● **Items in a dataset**
____________________
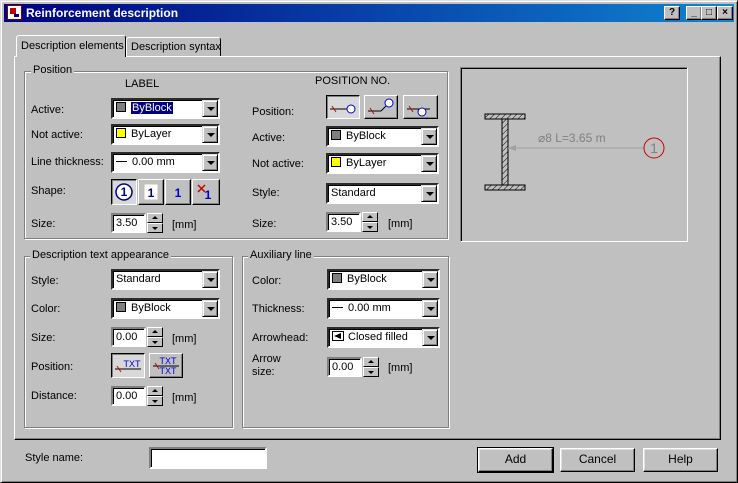  Describe the element at coordinates (378, 337) in the screenshot. I see `aux-arrowhead-value: Closed filled` at that location.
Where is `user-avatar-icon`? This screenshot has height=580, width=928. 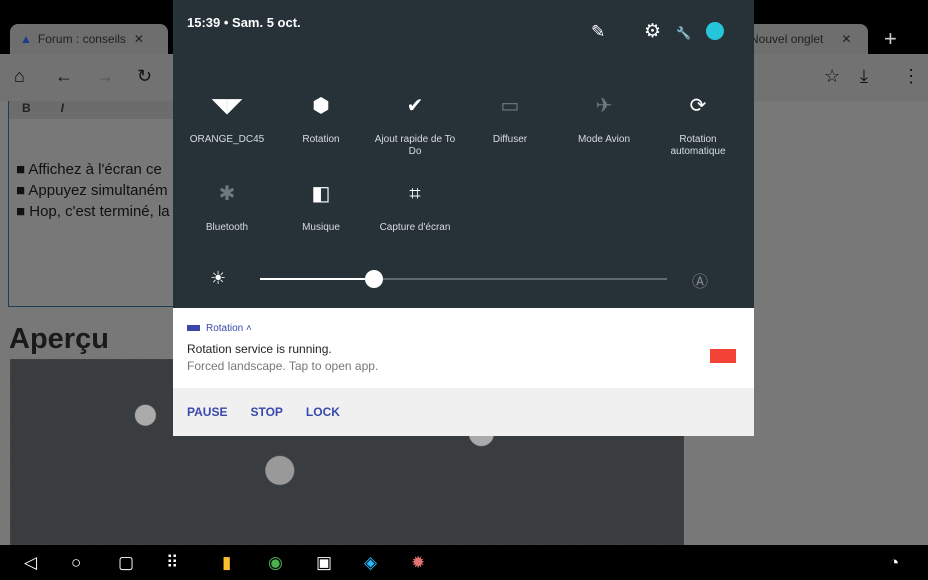
user-avatar-icon is located at coordinates (715, 31).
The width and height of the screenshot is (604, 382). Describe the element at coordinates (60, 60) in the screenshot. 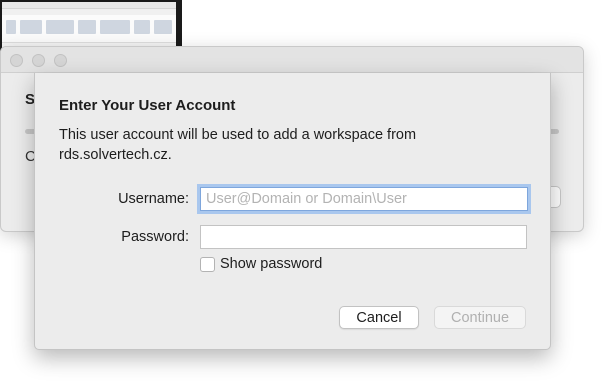

I see `traffic-light-zoom-icon` at that location.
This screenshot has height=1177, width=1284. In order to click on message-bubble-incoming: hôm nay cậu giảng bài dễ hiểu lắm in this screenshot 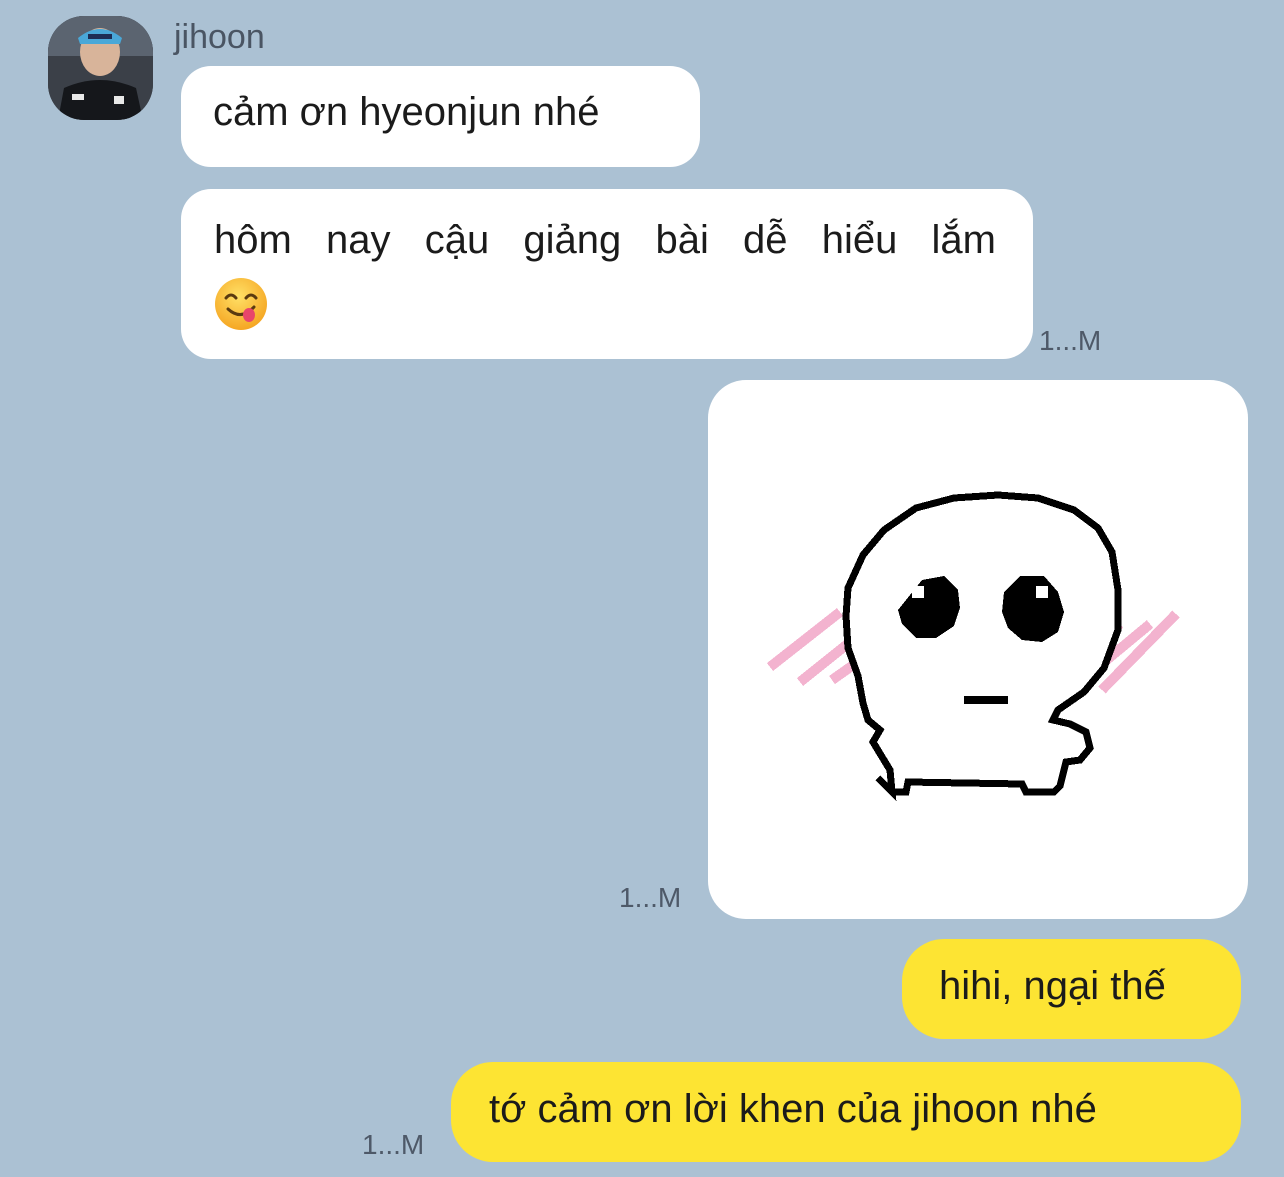, I will do `click(607, 274)`.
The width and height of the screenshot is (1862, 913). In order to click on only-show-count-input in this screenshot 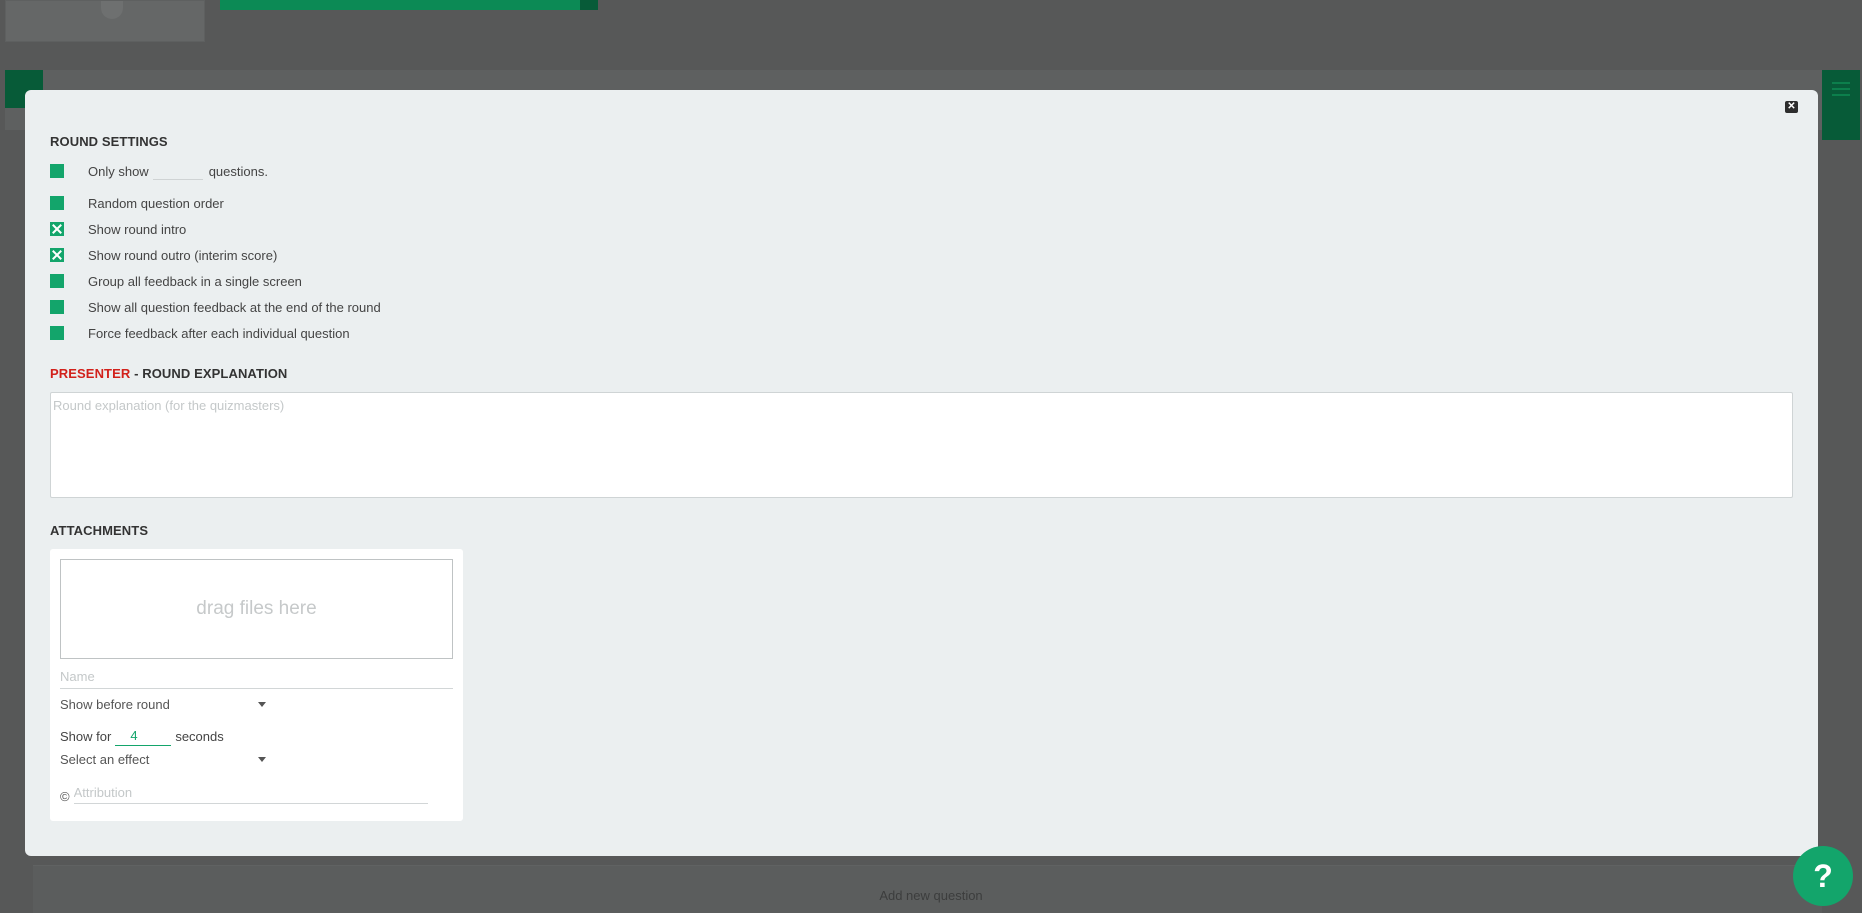, I will do `click(178, 171)`.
____________________
● **PROBLEM TO WORK ON**
Repeat the material verbatim, starting at the line that contains "has height=580, width=928." and ending at the line that contains "user-avatar-icon is located", with both of those lines included. Leave out the pictures.

● **SOLUTION TO THE EXERCISE**
Where is `user-avatar-icon`? This screenshot has height=580, width=928. 
user-avatar-icon is located at coordinates (715, 31).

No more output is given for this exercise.